Specific examples of flavan compounds represented by the formula (I) and suitable for use in the present invention include the following.

2 ', 4', 7-trihydroxyflavan, 2,4,4-trimethyl-2 ', 4', 7-trihydroxyflavan, 4-ethyl-2,3,4-trimethyl-2 ', 4 ', 7-trihydroxyflavan, 2,4
-Diethyl-4-methyl-2 ', 4', 7-trihydroxyflavan, 2,4,4-triethyl-3-methyl-
2 ', 4', 7-trihydroxyflavan, 2,4-dimethyl-3-isopropyl-4-isobutyl-2 ',
4 ', 7-trihydroxyflavan, 2,4-diisobutyl-4-methyl-2', 4 ', 7-trihydroxyflavan, 6-hydroxy-4a- (2,4-dihydroxyphenyl) -1,2, 3,4,4a, 9a- hexahydroxoplatinate Santen 9-spiro-1'-cyclohexane [i.e., in formula (I), ^{X = Y = R 3 = H} , R 1
And R ² combine to form tetramethylene, and R ⁴ and R ⁵
A compound in which pentamethylene is bonded to each other], 2,
4,4,5,6'-pentamethyl-2 ', 4', 7-trihydroxyflavan, 2,4,4-trimethyl-
2 ', 4', 5 ', 6,7-pentahydroxyflavan, 2,4,4-trimethyl-2', 4 ', 5,6',
7-pentahydroxy flavan, 2,4,4-trimethyl-5 ', 6-di-tert-butyl-2', 4 ', 7-trihydroxy flavan and the like.

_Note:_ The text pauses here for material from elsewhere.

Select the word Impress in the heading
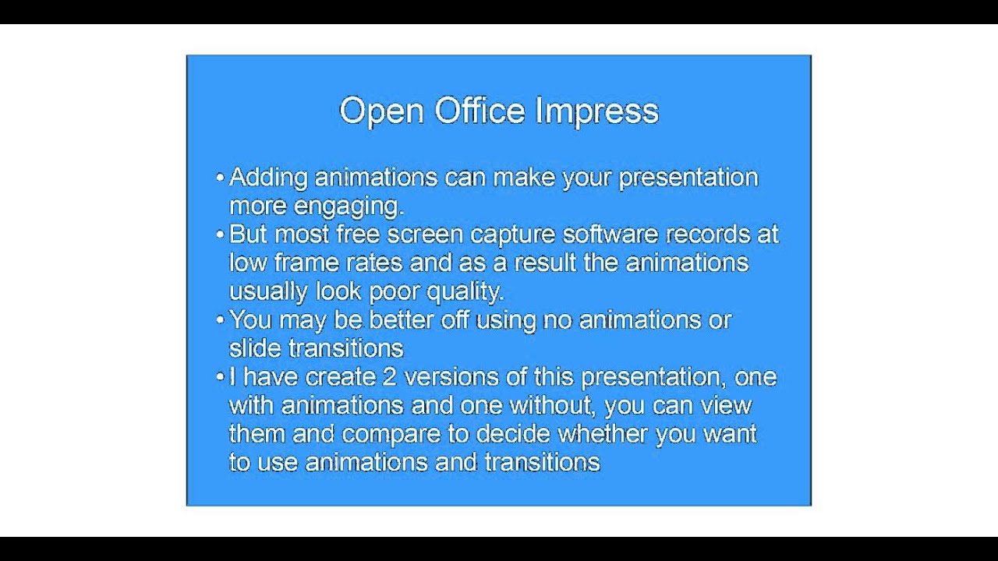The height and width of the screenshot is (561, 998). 596,111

Of the flavan compounds represented by the formula (I), those in which X and Y are each hydrogen are preferably used in terms of rubber performance. Above all, 2,4,4-trimethyl-2 ', 4', 7-trihydroxyflavan obtained by condensation of resorcin and acetone is preferable in view of raw material circumstances. All of the flavan compounds represented by the formula (I) solve the problem of transpiration in the rubber processing step as compared with resorcin.

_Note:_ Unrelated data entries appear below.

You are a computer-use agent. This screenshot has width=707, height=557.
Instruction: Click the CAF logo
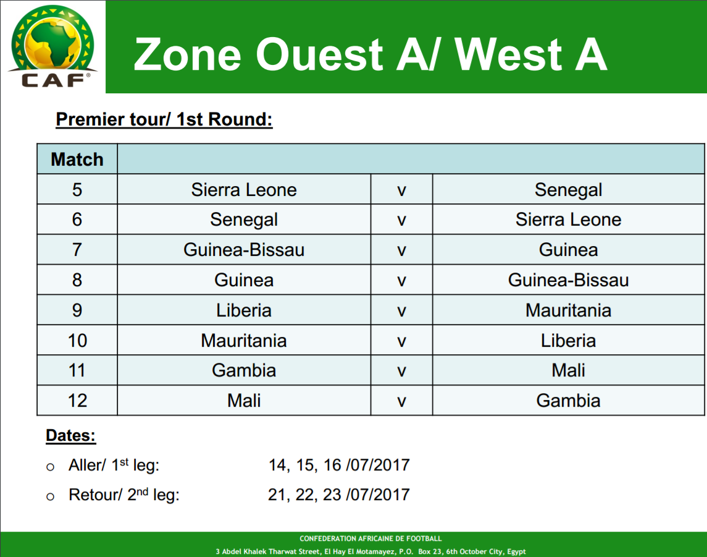[x=52, y=46]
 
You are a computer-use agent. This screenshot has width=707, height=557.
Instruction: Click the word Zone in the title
[x=188, y=54]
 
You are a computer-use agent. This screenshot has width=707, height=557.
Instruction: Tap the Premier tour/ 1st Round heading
[x=164, y=119]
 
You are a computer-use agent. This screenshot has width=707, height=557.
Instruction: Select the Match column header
[x=77, y=159]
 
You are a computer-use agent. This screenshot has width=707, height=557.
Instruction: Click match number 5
[x=77, y=190]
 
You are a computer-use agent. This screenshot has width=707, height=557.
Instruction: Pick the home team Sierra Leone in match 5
[x=244, y=190]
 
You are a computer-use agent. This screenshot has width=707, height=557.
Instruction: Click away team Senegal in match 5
[x=568, y=190]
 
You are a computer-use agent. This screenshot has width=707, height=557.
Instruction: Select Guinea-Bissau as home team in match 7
[x=244, y=250]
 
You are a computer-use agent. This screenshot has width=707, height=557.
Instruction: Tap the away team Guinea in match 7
[x=568, y=250]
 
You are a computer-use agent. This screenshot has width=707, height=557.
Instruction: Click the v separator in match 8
[x=401, y=281]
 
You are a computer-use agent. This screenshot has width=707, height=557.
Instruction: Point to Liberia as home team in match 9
[x=244, y=310]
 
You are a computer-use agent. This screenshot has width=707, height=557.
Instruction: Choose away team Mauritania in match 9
[x=568, y=310]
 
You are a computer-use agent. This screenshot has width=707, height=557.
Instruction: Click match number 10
[x=77, y=341]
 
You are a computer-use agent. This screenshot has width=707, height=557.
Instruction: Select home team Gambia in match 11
[x=244, y=370]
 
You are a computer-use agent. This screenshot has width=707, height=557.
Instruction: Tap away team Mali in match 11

There is no particular limitation on the amount of flavan compound added, but generally 0.5 to 1 per 100 parts by weight of rubber.
A range of 0 parts by weight is preferred. Hereinafter, the parts by weight of the compounding components per 100 parts by weight of the rubber will be expressed in units of phr. If the amount of the flavan compound is too small, the improving effect will be insufficient, and if it is too large, it will be uneconomical. Preferably, this compound is used in the range of 0.5 to 3 phr.

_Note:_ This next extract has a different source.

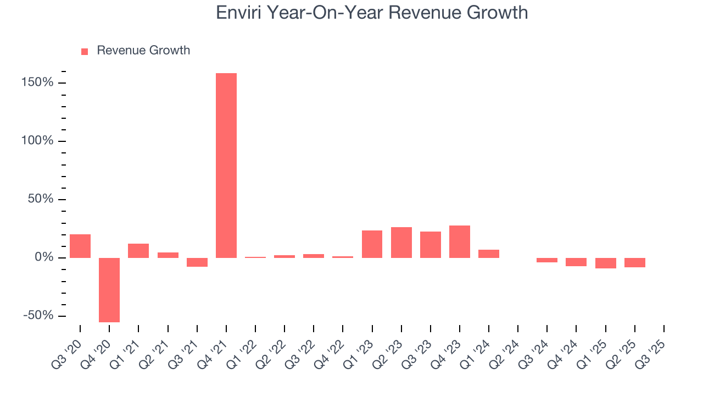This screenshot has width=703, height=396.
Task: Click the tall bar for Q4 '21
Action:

The carbon black used in the present invention is of the type commonly used in the rubber industry, such as SAF, ISAF, HAF, FEF, SRF, GPF,
It can be MT or the like. The amount of carbon black compounded is not particularly limited, but is preferably in the range of 20 to 150 phr from the viewpoints of reinforcing properties, rubber hardness, heat resistance, dynamic durability and the like. Further, if necessary, a filler other than carbon black can be included. As such a filler, various ones usually used in the rubber industry,
Examples thereof include inorganic fillers such as silica, clay and calcium carbonate. In particular, in a rubber composition that is involved in adhesion to a reinforcing material such as a coating rubber of a carcass part of a tire member, it is preferable to incorporate hydrous silica in order to improve adhesion to a cord such as an organic fiber. When using hydrous silica, the compounding amount is 5 to 40 phr.
Is preferred.

In the present invention, the time of addition of the flavan compound is important. Generally, when compounding agents are compounded in rubber, the compounding is basically carried out in two steps. That is, carbon black and other fillers, process oils,
Stearic acid or the like is added in the first step at a relatively high rubber temperature of about 120 to 180 ° C., and a vulcanizing agent such as sulfur, a vulcanization accelerator, a vulcanization retarder, and a crosslinking agent are added.
The rubber is added in the second step at a relatively low temperature of 40 to 120 ° C.

According to the present invention, the flavan compound is blended with the raw rubber in the first step at a high temperature in which carbon black or the like is blended. As a result, it is possible to achieve a great improvement effect in rubber physical properties such as hardness and dynamic elastic modulus, as compared with the case of adding in the second step at low temperature. In addition, the temperature at which the flavan compound is compounded is generally 130 to 180 because the higher the temperature, the greater the effect of improving the rubber physical properties.
The range of ° C is preferred. In this way, after blending carbon black and flavan compounds in the high temperature kneading process,
A vulcanizing agent such as sulfur is mixed at a low temperature, for example, about 40 to 120 ° C., and if necessary, a vulcanization accelerator is mixed and vulcanized. When sulfur is used, it is usually added in the range of about 1 to 10 phr.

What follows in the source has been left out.